• _Assignment_
Once you reach the line containing "نقشه سایت (1163, 1005)" in the entries below, write out that line and each one after it down to the line containing "صفحه اصلی (1166, 51)", exactly and with nothing added.
------------
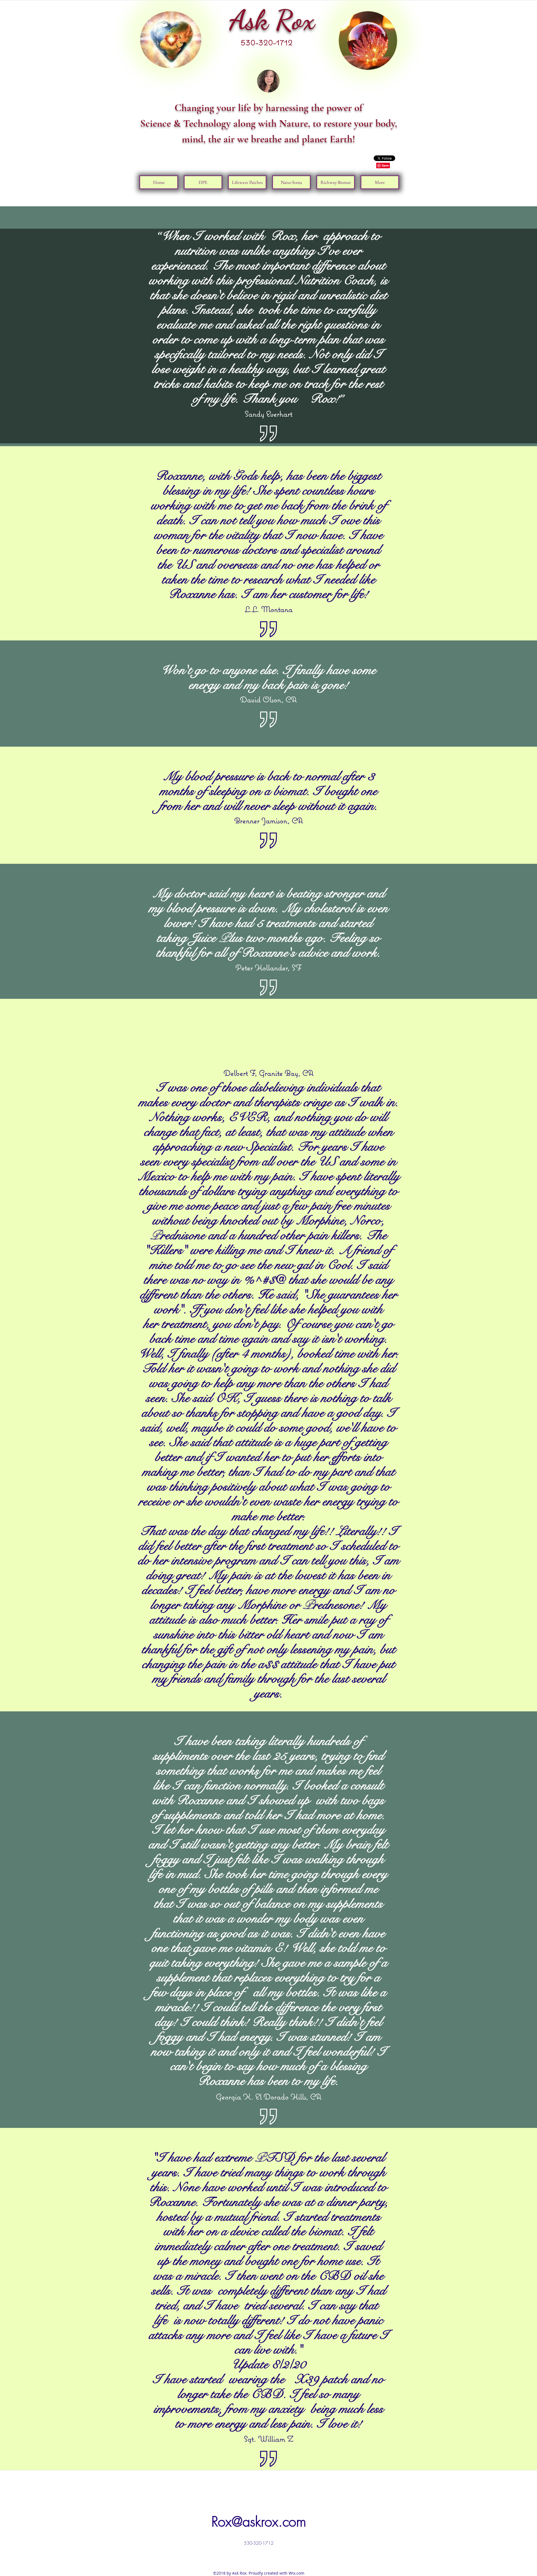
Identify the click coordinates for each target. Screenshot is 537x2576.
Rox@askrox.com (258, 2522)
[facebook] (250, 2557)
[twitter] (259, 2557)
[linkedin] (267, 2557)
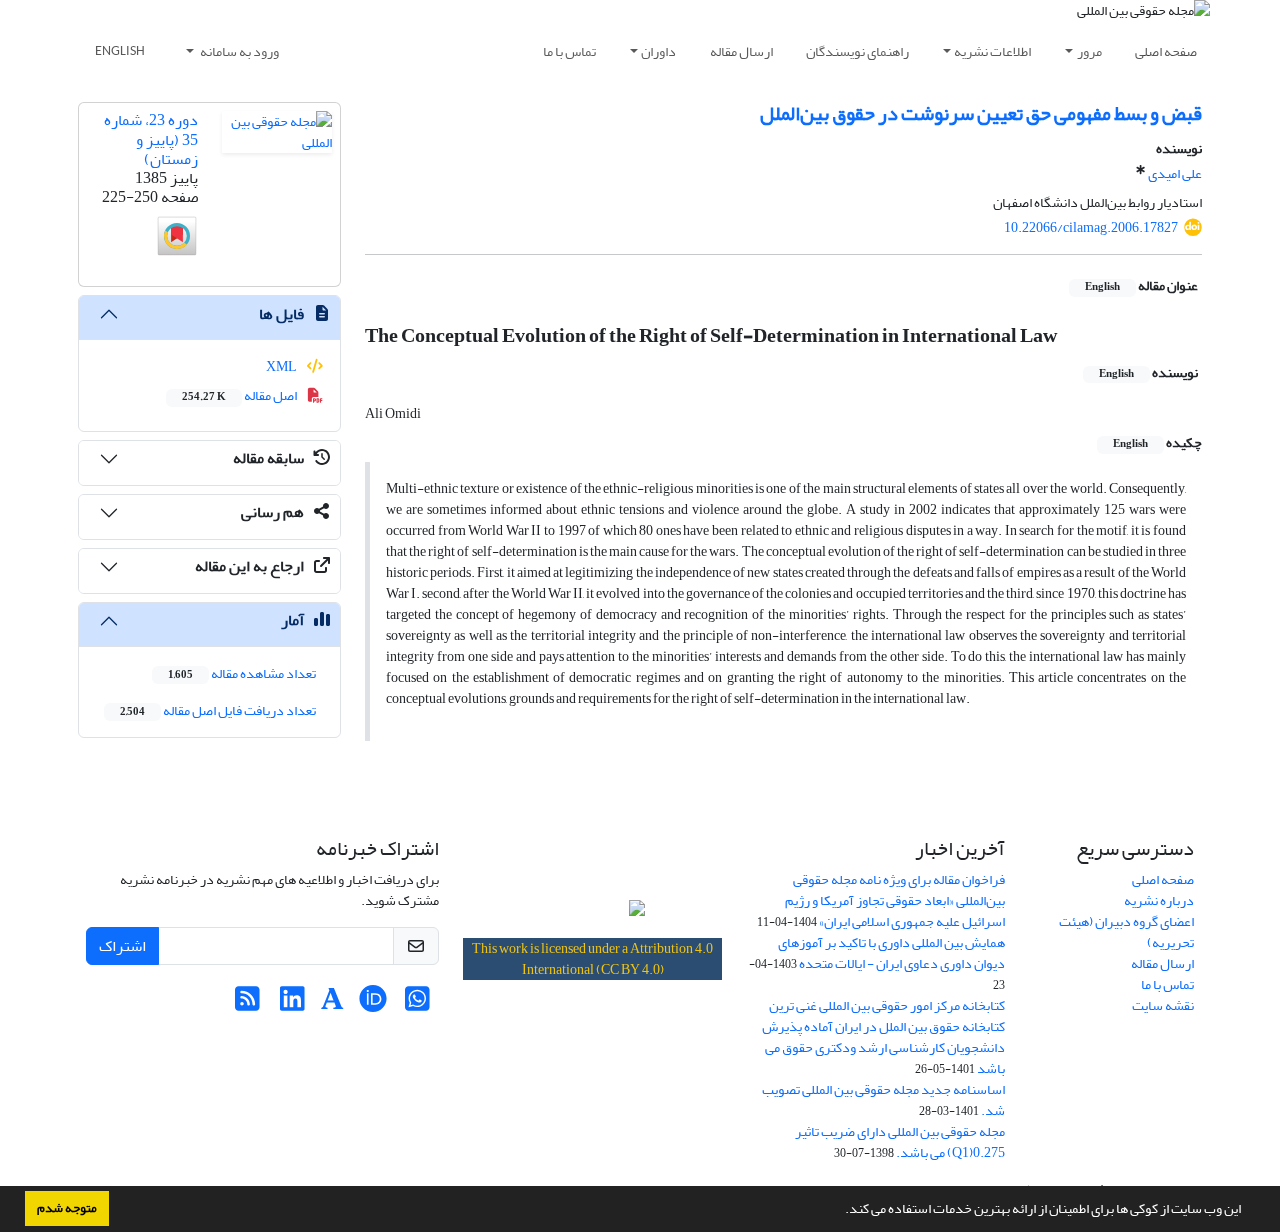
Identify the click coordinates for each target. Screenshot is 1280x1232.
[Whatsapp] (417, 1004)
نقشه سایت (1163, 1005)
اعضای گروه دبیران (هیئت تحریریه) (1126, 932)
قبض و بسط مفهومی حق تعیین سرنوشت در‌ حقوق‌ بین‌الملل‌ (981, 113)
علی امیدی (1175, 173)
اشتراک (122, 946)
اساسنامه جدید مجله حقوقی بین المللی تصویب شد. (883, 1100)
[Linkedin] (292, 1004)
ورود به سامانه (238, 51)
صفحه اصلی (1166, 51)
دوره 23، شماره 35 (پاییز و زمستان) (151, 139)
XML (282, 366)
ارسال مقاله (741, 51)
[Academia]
------------
• _Exercise solution_
نقشه سایت (1163, 1005)
اعضای گروه دبیران (هیئت تحریریه) (1126, 932)
قبض و بسط مفهومی حق تعیین سرنوشت در‌ حقوق‌ بین‌الملل‌ (981, 113)
علی امیدی (1175, 173)
اشتراک (122, 946)
اساسنامه جدید مجله حقوقی بین المللی تصویب شد. (883, 1100)
[Linkedin] (292, 1004)
ورود به سامانه (238, 51)
صفحه اصلی (1166, 51)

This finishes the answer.